When the 121-inch Ripsaw track hits the snow, it grips with 1.25-inch high lugs and the same pattern found on Dragon models. Power from the Liberty twin comes from Polaris’ own P-85 drive clutch and a Team-built secondary. Again the drive is similar to the Dragon setup with specific calibrations established to match the unique demands of the 600RR. Stopping that drive system is the job of a very effective dual piston caliper hydraulic brake carried over from the race sled.
This race replicant provides styling and handling like the real world racer, but to meet the demands of trail riders, the 600RR is fitted with a 9 US gallon fuel tank and oil injection for the engine. Racers may mix race fuel and special two-stroke oil, but trail riders expect to fuel at normal trail pit stops.

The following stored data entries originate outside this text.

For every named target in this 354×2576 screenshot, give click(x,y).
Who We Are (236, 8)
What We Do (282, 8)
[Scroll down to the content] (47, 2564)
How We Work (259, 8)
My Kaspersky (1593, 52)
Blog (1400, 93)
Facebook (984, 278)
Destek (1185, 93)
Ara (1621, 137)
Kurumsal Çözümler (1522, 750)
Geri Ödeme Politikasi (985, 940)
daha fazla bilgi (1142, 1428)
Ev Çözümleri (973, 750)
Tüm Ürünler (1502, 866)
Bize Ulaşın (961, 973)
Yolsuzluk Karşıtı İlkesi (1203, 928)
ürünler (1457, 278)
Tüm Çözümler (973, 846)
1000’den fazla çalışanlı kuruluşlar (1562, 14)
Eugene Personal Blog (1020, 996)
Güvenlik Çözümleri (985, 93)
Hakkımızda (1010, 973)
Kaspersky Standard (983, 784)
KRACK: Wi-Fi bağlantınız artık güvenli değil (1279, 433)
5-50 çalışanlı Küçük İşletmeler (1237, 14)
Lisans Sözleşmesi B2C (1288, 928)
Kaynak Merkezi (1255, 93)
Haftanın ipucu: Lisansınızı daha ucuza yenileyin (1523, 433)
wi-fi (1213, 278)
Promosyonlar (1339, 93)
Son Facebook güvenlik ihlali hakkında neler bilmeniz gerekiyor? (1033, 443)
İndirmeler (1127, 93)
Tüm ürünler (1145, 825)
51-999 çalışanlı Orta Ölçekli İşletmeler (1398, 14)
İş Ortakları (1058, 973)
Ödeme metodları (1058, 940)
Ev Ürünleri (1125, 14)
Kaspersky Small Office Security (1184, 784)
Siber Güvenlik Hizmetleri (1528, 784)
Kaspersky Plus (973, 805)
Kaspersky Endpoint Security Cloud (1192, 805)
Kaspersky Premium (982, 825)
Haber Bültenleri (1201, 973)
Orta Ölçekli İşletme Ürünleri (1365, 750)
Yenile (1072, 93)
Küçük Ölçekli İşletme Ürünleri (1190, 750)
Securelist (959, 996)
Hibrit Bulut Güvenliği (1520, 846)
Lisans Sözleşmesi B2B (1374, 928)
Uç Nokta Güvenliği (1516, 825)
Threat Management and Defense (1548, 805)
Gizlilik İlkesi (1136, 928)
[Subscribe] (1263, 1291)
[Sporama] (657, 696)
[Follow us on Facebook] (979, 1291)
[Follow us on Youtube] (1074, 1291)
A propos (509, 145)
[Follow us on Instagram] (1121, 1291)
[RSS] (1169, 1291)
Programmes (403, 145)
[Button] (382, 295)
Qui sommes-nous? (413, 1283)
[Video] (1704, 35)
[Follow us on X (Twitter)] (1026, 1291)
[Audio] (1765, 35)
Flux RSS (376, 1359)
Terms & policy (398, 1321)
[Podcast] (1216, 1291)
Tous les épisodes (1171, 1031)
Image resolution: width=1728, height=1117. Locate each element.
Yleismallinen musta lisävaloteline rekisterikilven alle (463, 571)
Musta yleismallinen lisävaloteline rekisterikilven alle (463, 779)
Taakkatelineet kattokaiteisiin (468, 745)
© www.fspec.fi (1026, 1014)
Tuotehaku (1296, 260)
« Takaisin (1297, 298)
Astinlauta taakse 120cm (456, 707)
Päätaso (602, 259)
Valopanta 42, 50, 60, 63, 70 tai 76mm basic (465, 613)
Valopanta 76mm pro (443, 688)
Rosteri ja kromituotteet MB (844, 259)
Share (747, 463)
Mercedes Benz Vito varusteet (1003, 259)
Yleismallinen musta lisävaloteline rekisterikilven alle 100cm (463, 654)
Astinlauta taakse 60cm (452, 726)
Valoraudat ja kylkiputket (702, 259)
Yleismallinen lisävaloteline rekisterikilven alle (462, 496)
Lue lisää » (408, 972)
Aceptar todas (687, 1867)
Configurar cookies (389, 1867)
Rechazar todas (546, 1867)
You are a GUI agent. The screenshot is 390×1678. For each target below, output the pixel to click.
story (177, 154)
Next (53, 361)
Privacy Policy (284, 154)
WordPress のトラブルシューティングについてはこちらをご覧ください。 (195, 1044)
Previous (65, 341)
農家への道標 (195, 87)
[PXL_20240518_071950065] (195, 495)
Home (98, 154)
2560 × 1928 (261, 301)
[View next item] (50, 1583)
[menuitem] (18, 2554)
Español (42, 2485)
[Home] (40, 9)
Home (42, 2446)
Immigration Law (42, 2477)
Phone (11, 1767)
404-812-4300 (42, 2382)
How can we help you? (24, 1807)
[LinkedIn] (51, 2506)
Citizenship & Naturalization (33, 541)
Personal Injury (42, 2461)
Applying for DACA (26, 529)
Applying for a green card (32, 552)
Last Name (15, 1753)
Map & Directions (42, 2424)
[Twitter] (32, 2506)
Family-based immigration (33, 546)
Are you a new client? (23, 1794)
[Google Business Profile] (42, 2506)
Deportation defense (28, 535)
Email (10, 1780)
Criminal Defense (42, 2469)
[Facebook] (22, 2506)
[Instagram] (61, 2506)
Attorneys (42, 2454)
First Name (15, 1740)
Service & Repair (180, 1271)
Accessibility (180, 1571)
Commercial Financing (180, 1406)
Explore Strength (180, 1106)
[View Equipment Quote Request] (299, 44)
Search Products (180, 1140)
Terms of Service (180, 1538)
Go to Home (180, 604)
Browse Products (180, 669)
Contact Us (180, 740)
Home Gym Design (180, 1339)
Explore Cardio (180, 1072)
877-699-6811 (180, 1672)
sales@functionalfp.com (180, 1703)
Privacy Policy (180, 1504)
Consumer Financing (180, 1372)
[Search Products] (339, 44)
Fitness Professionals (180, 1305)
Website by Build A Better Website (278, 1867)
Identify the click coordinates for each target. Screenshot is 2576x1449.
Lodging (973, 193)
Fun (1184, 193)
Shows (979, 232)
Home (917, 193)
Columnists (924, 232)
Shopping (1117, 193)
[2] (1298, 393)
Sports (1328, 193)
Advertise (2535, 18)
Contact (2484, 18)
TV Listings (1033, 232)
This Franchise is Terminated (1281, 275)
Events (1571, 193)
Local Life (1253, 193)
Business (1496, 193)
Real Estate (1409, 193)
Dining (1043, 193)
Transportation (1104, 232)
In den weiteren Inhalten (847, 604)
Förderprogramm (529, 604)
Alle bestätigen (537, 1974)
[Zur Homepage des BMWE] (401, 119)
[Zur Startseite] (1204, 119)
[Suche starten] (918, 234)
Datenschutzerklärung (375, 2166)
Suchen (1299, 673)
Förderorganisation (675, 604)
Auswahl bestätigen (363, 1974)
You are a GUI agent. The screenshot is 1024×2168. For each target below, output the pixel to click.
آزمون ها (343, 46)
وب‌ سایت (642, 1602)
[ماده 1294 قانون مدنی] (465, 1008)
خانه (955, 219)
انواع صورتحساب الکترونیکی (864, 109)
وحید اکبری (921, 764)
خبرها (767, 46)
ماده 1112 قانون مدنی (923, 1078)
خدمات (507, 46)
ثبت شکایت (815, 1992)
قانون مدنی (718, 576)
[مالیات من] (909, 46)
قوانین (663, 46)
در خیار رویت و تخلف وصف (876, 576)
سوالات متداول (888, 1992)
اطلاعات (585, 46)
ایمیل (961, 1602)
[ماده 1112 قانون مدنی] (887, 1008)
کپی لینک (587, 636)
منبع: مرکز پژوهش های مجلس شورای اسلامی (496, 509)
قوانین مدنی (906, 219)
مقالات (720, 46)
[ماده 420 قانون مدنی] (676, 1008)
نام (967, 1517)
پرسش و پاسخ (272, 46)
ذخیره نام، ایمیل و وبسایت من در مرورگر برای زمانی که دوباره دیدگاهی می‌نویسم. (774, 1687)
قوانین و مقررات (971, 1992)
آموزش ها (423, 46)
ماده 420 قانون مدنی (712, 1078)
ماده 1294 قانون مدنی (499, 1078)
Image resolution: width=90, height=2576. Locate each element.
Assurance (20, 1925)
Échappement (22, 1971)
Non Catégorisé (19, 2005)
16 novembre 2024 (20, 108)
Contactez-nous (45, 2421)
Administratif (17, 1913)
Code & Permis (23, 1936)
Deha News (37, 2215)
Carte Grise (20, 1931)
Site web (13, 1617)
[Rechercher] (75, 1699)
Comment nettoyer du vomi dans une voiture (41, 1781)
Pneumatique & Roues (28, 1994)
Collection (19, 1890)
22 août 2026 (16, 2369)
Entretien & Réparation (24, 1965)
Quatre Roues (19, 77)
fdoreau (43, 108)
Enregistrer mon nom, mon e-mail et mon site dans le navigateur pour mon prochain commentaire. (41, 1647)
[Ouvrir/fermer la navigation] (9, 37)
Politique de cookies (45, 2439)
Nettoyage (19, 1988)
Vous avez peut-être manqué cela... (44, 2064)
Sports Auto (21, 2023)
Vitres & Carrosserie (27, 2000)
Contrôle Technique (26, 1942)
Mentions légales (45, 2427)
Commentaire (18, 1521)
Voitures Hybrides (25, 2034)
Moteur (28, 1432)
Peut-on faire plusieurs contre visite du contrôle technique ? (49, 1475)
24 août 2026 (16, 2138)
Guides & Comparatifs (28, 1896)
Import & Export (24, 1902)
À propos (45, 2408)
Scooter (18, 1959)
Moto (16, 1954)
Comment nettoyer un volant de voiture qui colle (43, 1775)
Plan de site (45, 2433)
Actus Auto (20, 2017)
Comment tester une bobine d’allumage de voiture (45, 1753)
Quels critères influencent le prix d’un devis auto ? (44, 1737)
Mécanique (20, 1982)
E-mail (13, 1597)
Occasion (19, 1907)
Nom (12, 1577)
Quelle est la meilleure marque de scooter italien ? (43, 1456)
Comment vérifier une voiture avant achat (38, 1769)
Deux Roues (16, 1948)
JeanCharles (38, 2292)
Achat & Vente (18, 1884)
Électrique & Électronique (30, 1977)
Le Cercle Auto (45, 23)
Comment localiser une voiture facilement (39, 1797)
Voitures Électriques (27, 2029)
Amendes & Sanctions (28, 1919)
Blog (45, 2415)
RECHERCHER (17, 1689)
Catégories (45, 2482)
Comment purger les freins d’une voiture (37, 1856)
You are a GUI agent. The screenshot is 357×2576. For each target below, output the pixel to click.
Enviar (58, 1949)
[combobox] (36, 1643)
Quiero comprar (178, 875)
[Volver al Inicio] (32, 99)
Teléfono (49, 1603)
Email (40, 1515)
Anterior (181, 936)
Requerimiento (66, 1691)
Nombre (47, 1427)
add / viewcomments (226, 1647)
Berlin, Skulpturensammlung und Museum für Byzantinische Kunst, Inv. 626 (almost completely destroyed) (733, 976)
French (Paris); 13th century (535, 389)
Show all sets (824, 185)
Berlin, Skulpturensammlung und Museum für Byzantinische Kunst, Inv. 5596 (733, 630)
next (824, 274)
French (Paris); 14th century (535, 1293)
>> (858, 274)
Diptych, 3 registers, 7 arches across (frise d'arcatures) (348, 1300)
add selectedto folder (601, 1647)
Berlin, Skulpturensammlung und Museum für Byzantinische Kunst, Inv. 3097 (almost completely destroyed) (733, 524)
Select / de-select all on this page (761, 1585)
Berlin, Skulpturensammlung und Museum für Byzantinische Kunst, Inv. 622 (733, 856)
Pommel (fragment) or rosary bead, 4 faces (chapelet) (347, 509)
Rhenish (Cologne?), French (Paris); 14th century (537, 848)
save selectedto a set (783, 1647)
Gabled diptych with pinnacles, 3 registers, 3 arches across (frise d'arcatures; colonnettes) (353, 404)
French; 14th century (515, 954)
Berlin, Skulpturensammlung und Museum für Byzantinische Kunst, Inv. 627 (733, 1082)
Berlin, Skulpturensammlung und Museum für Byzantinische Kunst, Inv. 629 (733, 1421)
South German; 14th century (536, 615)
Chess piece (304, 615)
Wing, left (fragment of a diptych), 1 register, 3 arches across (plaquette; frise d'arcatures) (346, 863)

About the only add-ons you should consider would be a set of wind deflectors for the hooked-end handlebars and maybe an upgraded windshield with flared edges to further deflect some cold air. Other than that, this race replica is trail ready, rather big bump ready.
Redefining Race Replica
Let’s say that Polaris not only exceeded expectations with the 600RR, but redefined what a race replica should be. That new definition states a race replica needs to look like a racer, have a ready-for-action cockpit of a full-on racer, but suit a much bigger audience with its trail-ready performance. Polaris gets it and modern race replicas don’t get better than the ’08 Polaris 600RR.